Retype, word for word, the line holding "Task: Send private" and every line below it to the end of the listing. Leave out the pictures.

# # # #

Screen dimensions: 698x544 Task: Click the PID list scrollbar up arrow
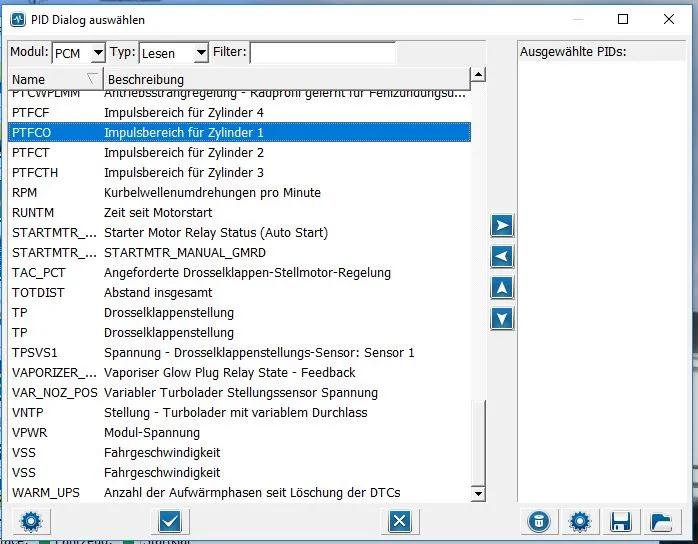coord(478,74)
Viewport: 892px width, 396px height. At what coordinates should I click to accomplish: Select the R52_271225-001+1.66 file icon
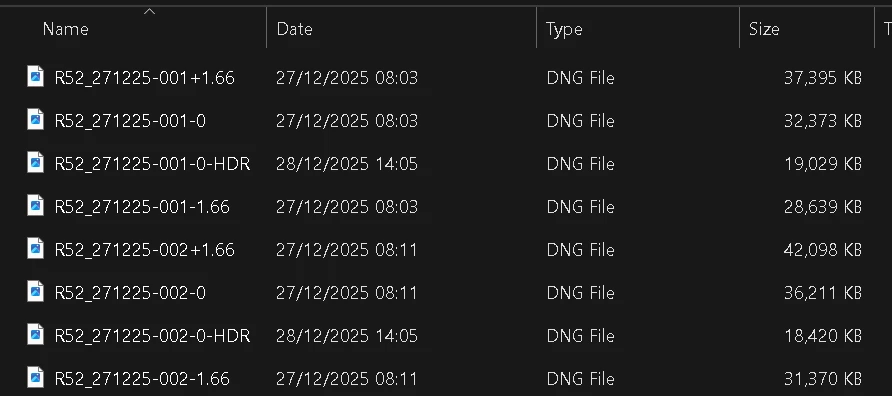coord(35,77)
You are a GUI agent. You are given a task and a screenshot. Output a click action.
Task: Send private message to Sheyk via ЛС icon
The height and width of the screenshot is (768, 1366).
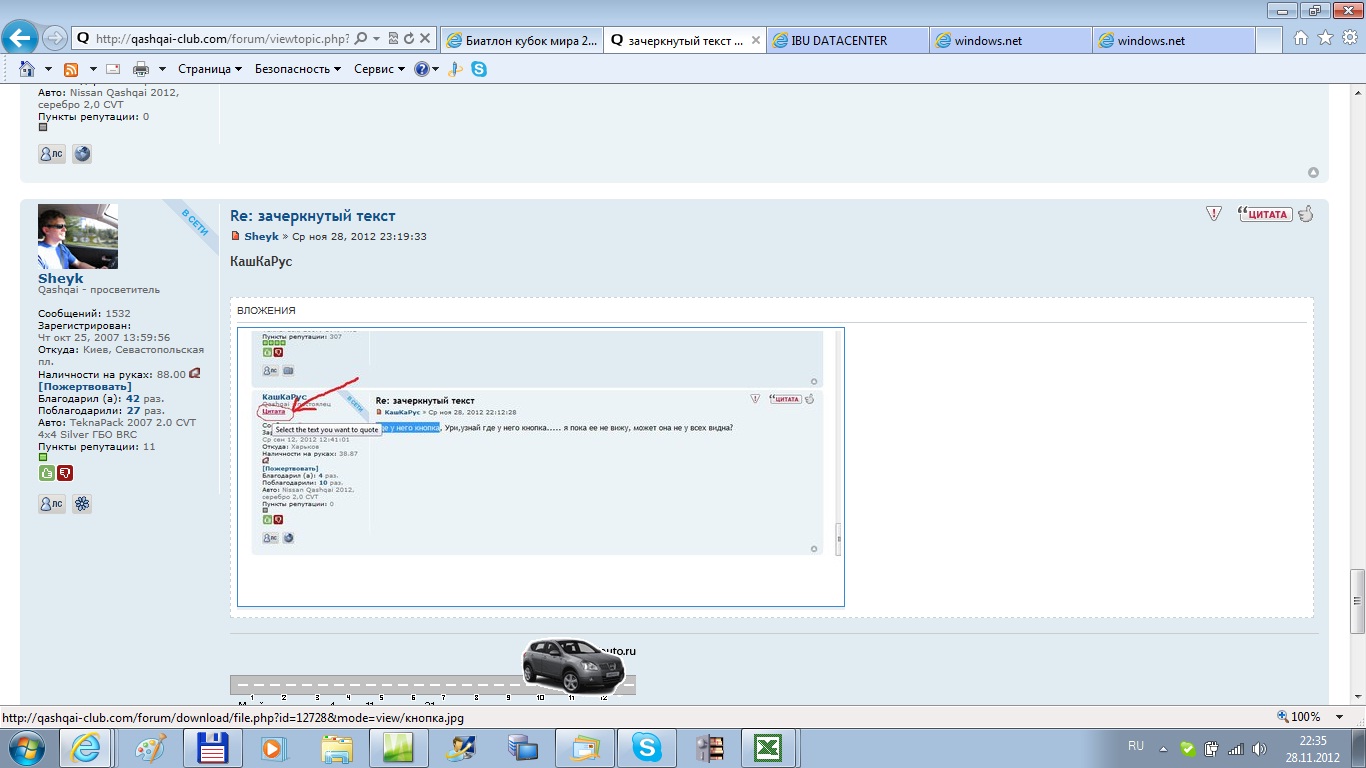[x=51, y=504]
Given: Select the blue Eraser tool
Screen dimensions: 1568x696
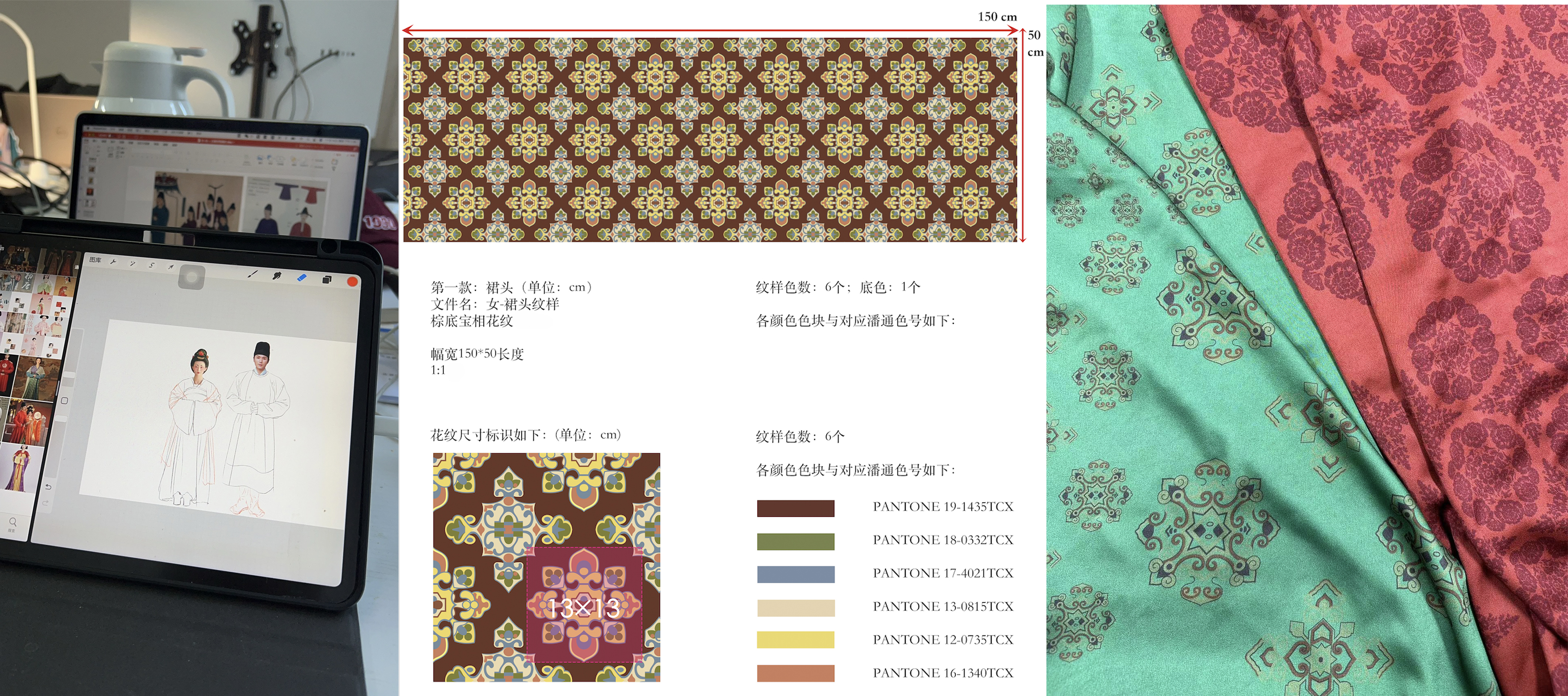Looking at the screenshot, I should tap(302, 277).
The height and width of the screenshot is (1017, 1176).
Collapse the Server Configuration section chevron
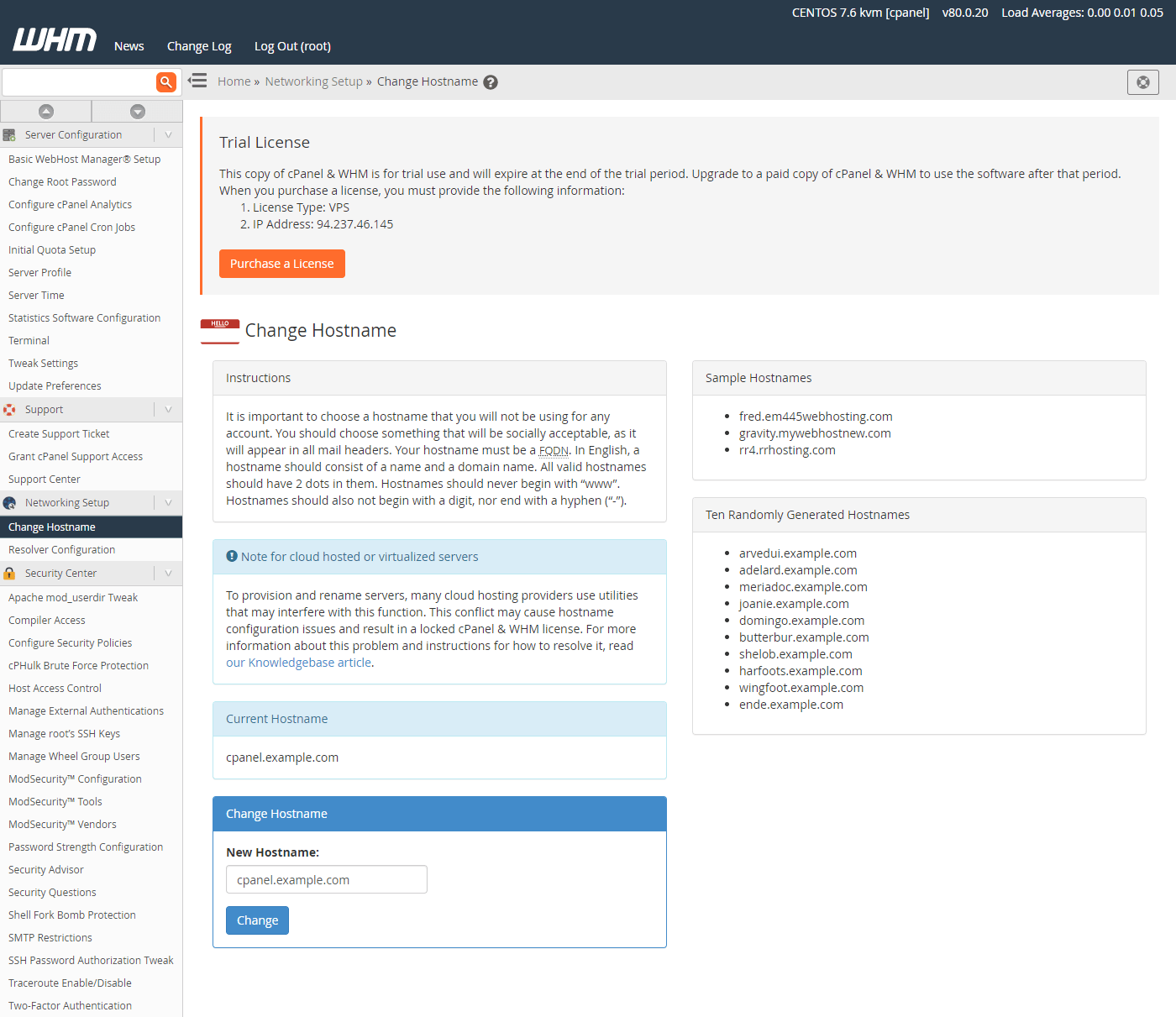pos(168,135)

# # # #

The answer:
Task: Send private message to Sheyk via ЛС icon
The height and width of the screenshot is (768, 1366).
[x=51, y=504]
Given: Select the blue Eraser tool
Screen dimensions: 1568x696
Looking at the screenshot, I should tap(302, 277).
The height and width of the screenshot is (1017, 1176).
Collapse the Server Configuration section chevron
pos(168,135)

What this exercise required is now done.